IMPORTANT ASPECTS OF TACTICAL COMBAT CASUALTY CARE
You may have heard me reference something called “TCCC” in previous articles, podcasts, or videos. TCCC, sometimes called T3C or T triple C, is a term that means Tactical Combat Casualty Care. It represents the recommendations with regards to prehospital care of soldiers who have incurred traumatic injuries on the battlefield. Established in the mid-1990s, TCCC guidelines have become so widely accepted that many law enforcement and civilian medical personnel have adopted them.
And well they should. These protocols were developed at the cost of painful lessons in the field in Iraq and Afghanistan. It is thought that there were 1000 preventable deaths in these conflicts. If you add civilian injuries during the same time period, the number of preventable deaths might number in the hundreds of thousands. The TCCC’s primary goals is to save lives, prevent additional casualties, and, in true military fashion, complete the mission.
There are three “zones” or “phases” of care defined by TCCC. These zones provide guidance on the appropriate actions that will aid the injured while taking into account the safety of the medic. The three phases include:
Care Under Fire: During this phase, the medic and, if possible, the mentally alert casualty must continue to actively engage the enemy. Fire superiority is the best medicine to prevent further injuries to casualties (and further casualties). Your goal in this situation is get your victim out of the line of fire or, say, a vehicle that is on fire and to treat life-threatening hemorrhage, all while not getting killed yourself. While under fire, it’s recommended to use tourniquets as the method of choice where possible, placing it high and tight on the damaged extremity, as the circumstances (they’re shooting at you) don’t usually allow a thorough evaluation of the anatomy. Most other interventions should be delayed until the casualty can be moved to a more secure position. Once you’ve accomplished this, you move on to the next phase: Tactical Field Care.
Tactical Field Care: Once the immediate threat to the medic and patient have been neutralized and a secure perimeter has been established, the medic can institute a higher level of emergency care, often referred to as Advanced Life Support (ALS).
ALS may just involve placing an IV line, but surgical intervention may be needed to establish, say, an airway.
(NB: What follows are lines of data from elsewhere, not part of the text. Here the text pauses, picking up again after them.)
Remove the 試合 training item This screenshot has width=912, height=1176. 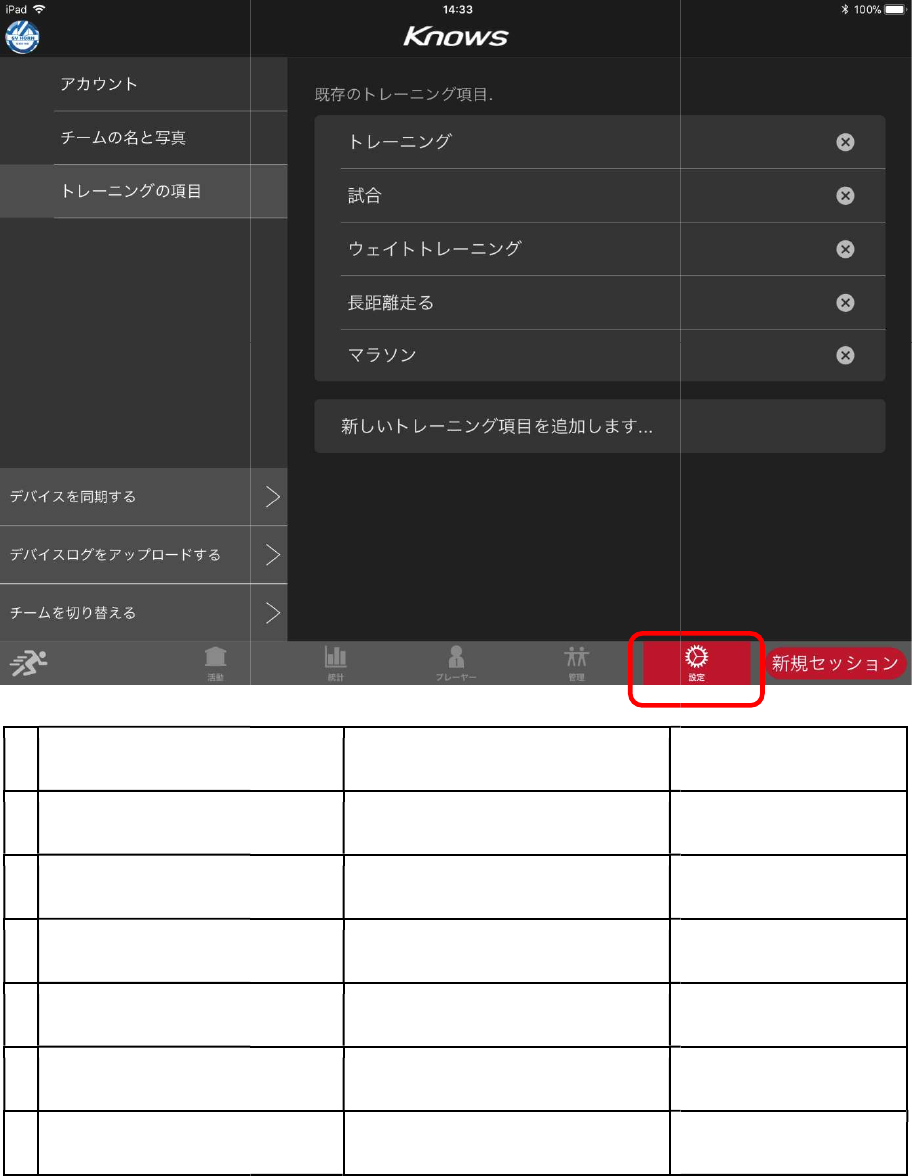(845, 196)
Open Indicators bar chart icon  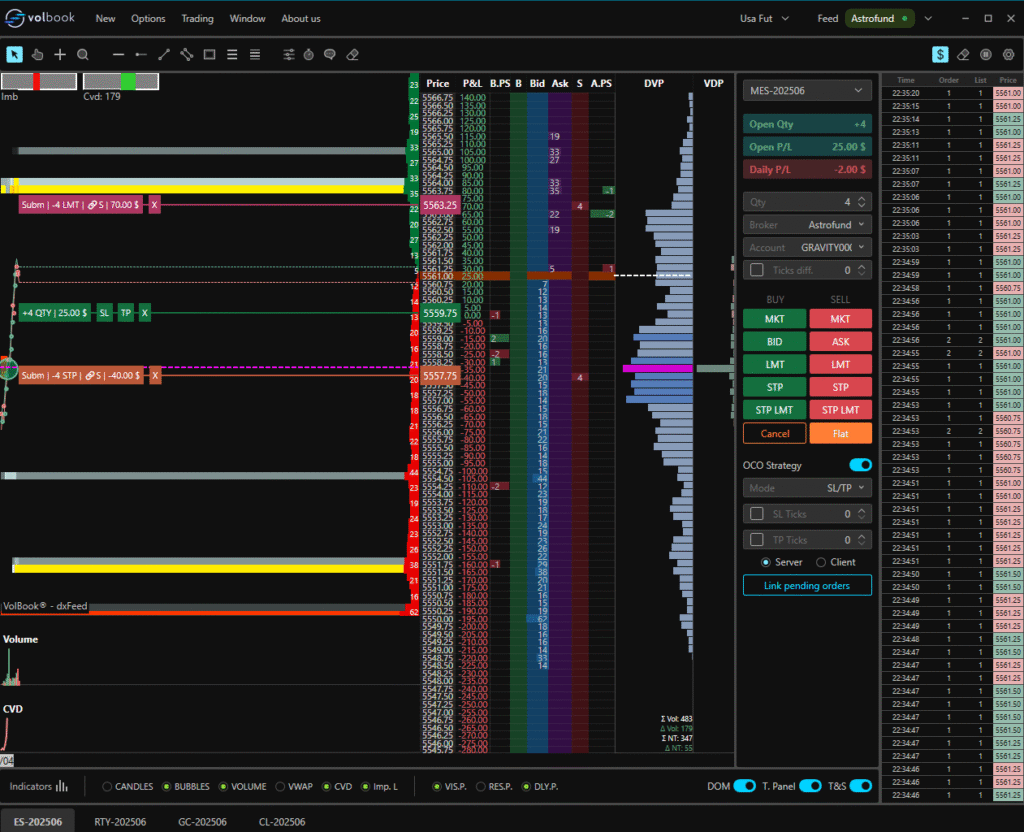(x=62, y=787)
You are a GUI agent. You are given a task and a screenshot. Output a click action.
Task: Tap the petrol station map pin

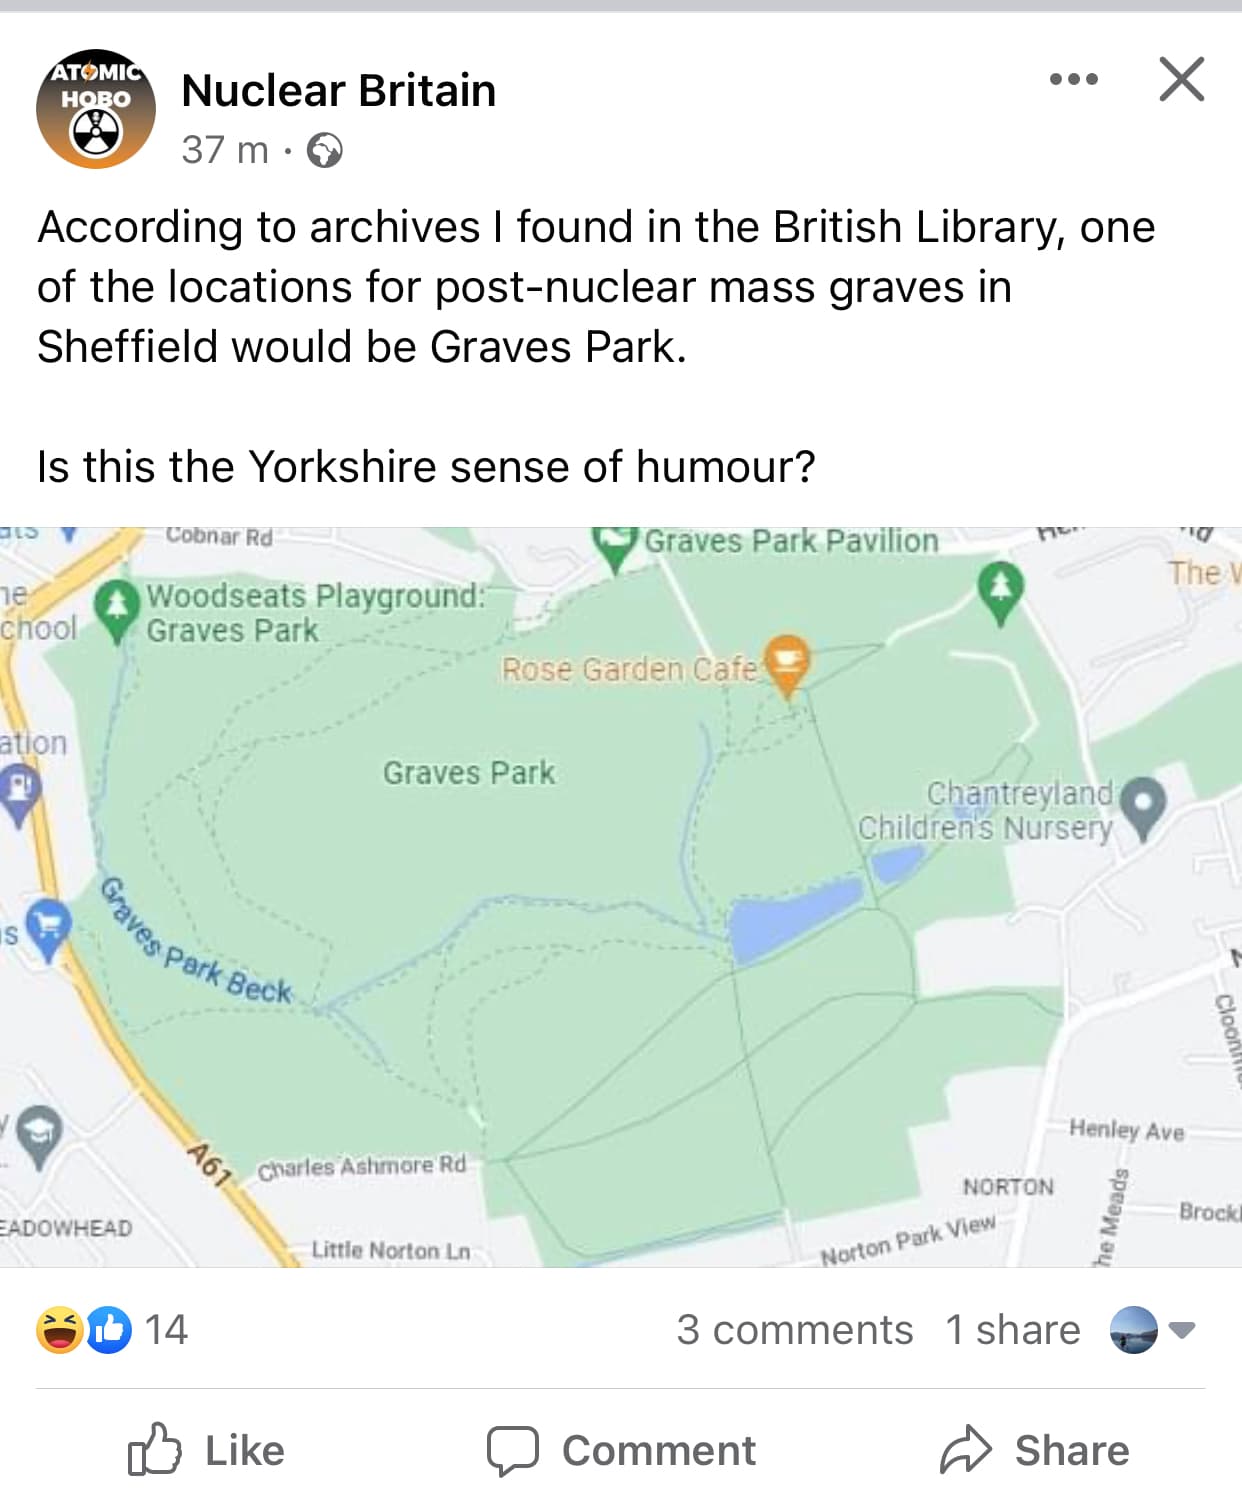[19, 792]
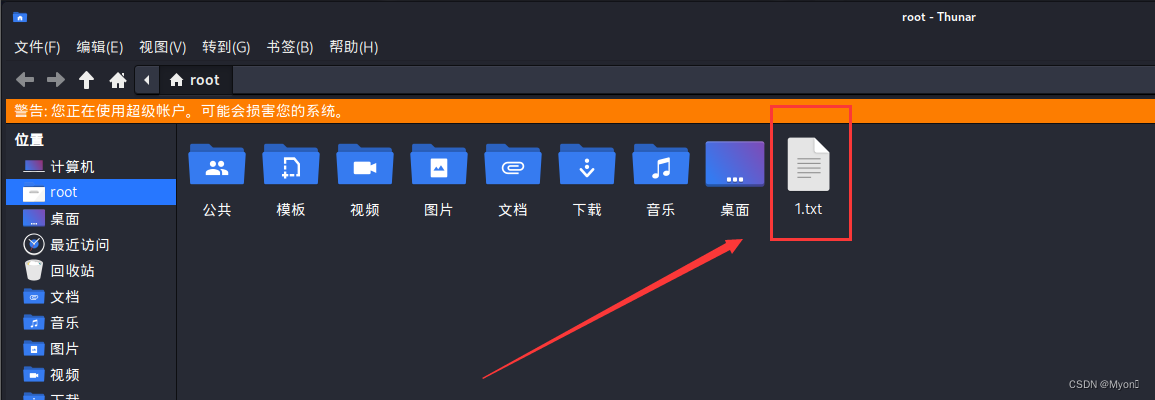Select 桌面 in the sidebar

point(91,219)
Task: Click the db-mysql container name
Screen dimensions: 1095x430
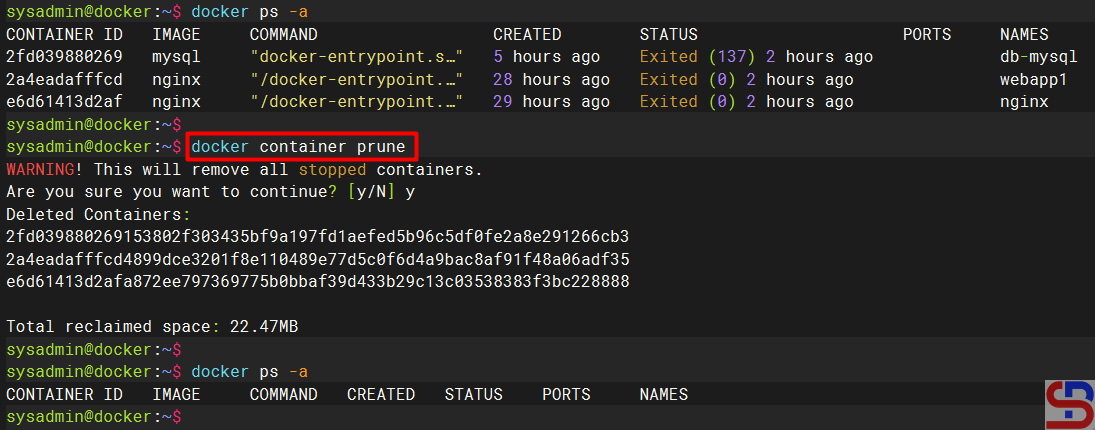Action: tap(1038, 57)
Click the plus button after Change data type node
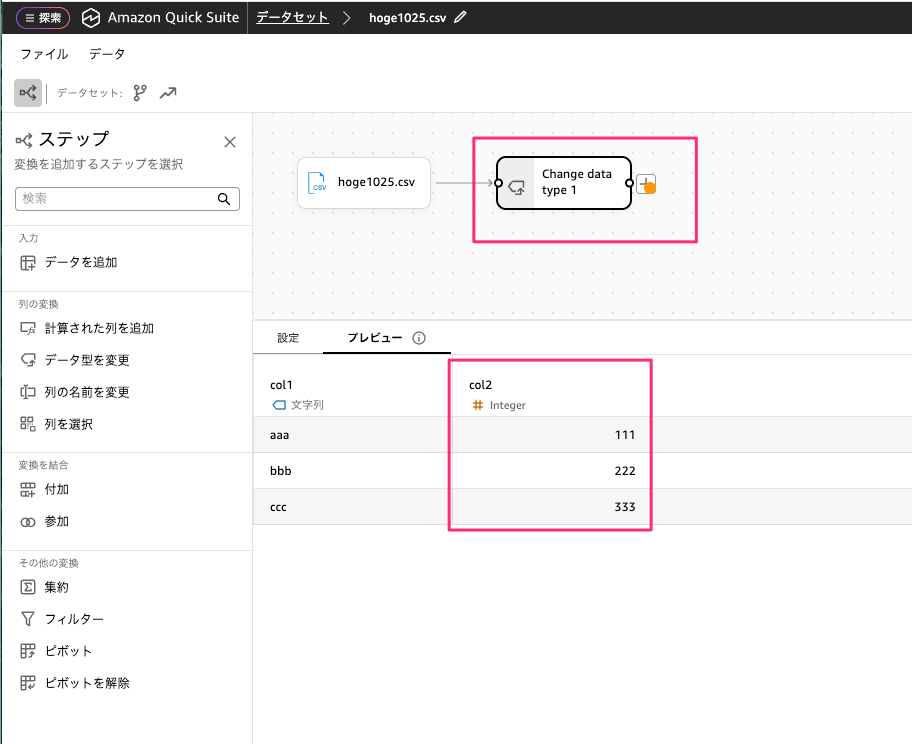The height and width of the screenshot is (744, 912). (x=646, y=183)
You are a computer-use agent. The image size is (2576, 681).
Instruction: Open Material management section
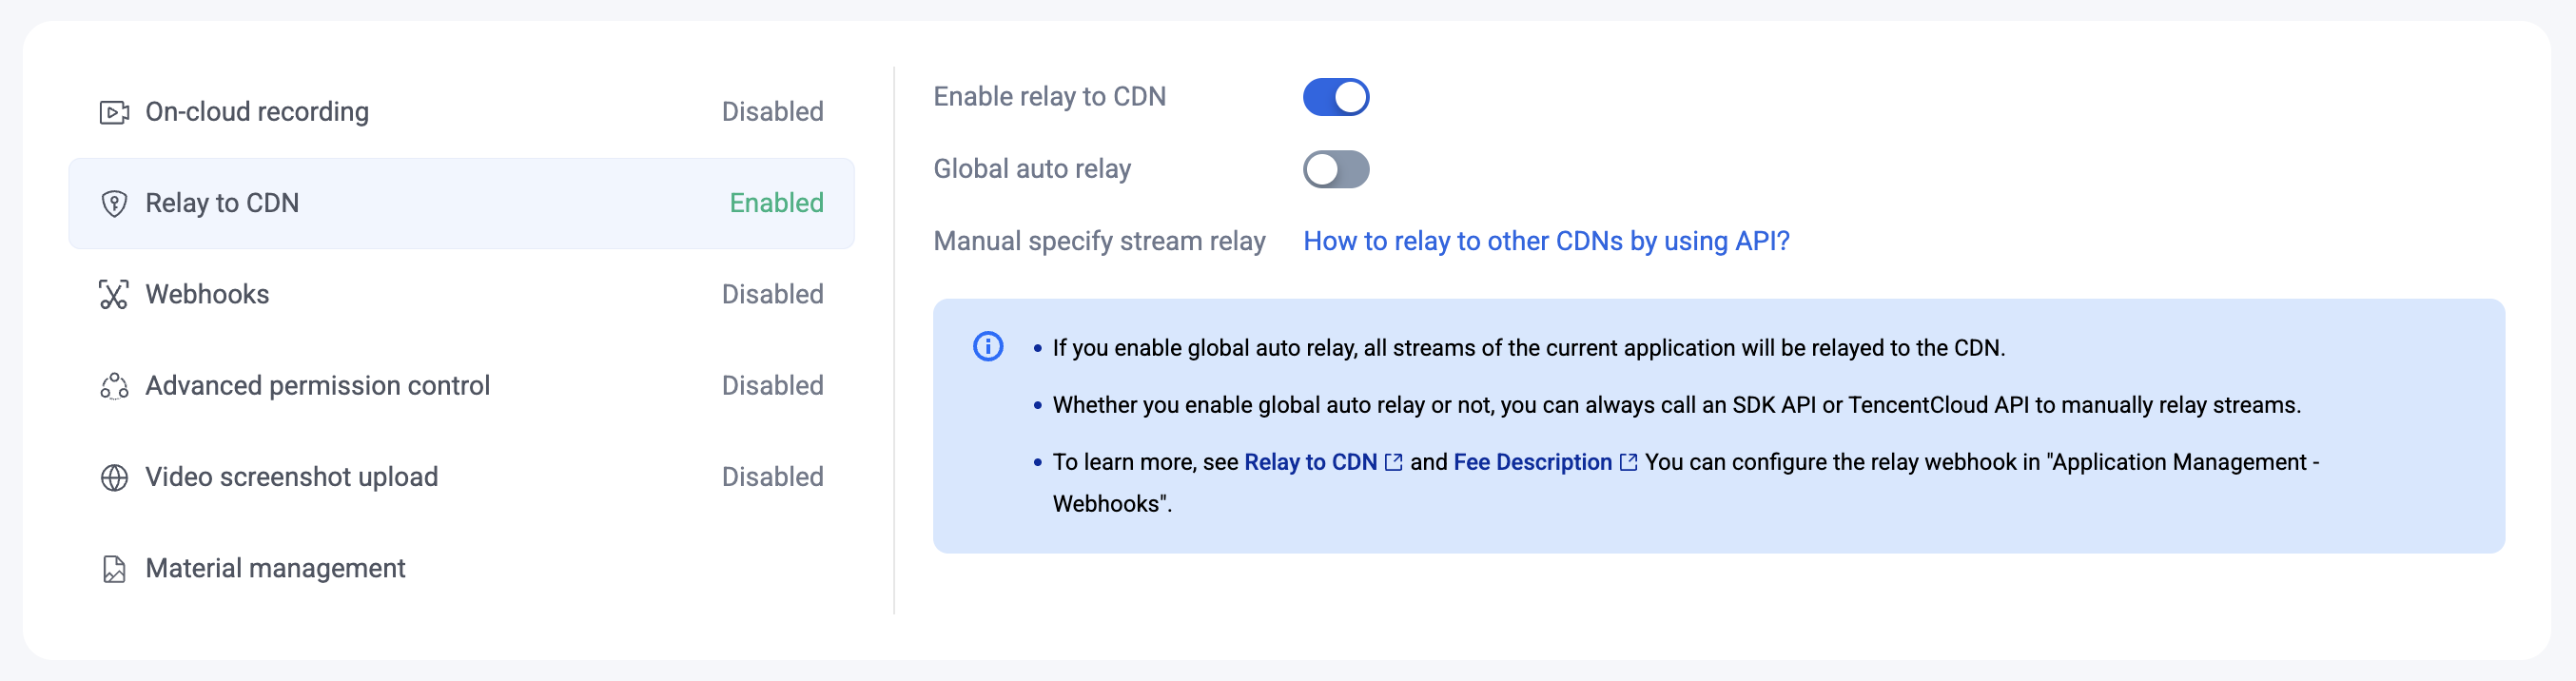(275, 569)
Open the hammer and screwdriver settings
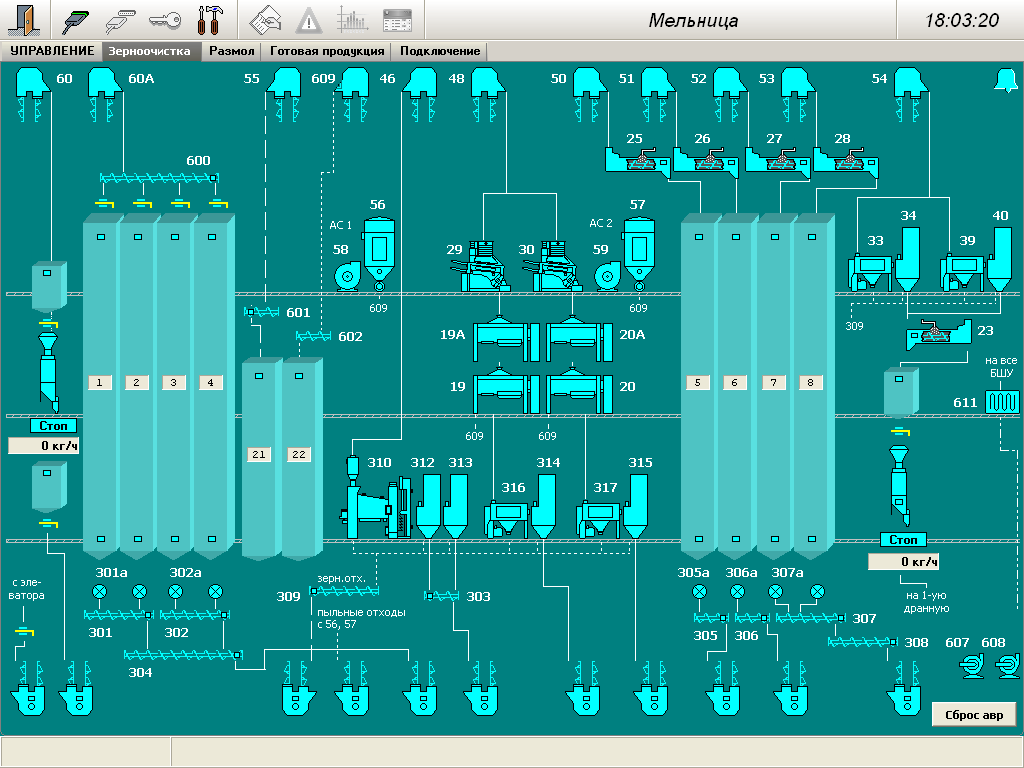This screenshot has height=768, width=1024. [210, 20]
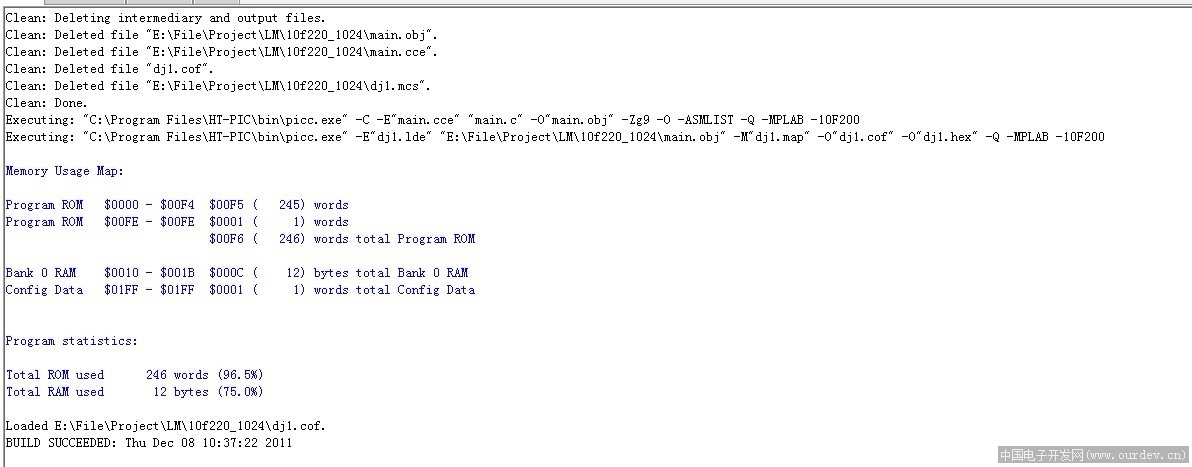Click the 'BUILD SUCCEEDED' message line
Screen dimensions: 1192x467
149,443
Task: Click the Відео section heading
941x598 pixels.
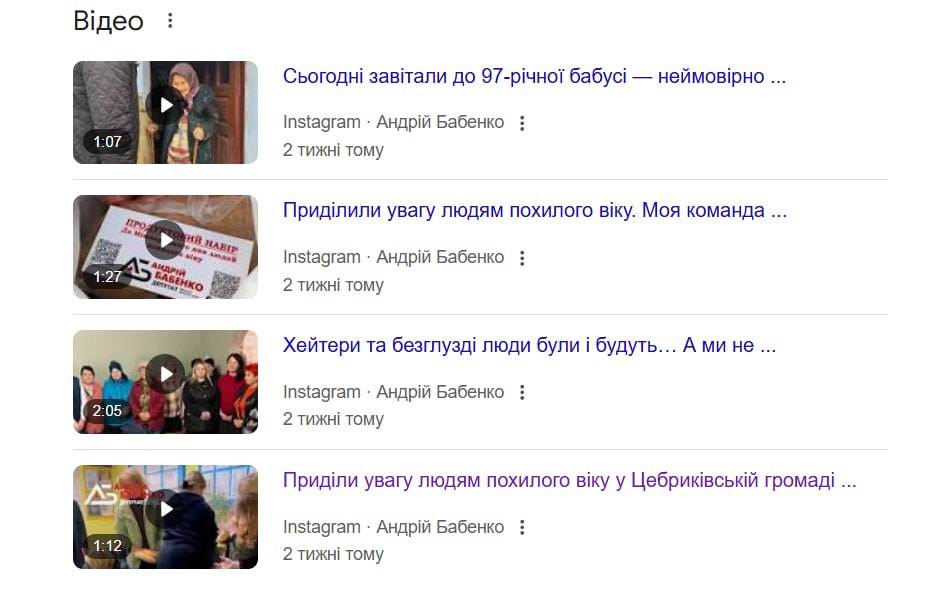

During this phase, the medic would also work to seal sucking chest trauma, treat a tension pneumothorax, bandage wounds, splint fractures, prevent hypothermia, and treat shock.
Tactical Evacuation (TACEVAC): This phase focuses on transporting the casualty to higher medical resources for definitive care.
It pays to remember the mnemonic M.A.R.C.H./P.A.W.S. MARCH is a concept well-known to many preparedness folk; it is essentially your primary survey, but what is PAWS? PAWS becomes your secondary survey. Briefly, here’s what MARCH and PAWS stand for:
M Massive Hemorrhage: Establish, continue, or improve the control of life-threatening bleeding by whatever means necessary. Tourniquets, hemostatic agents, pressure dressings, pelvic binders, and more.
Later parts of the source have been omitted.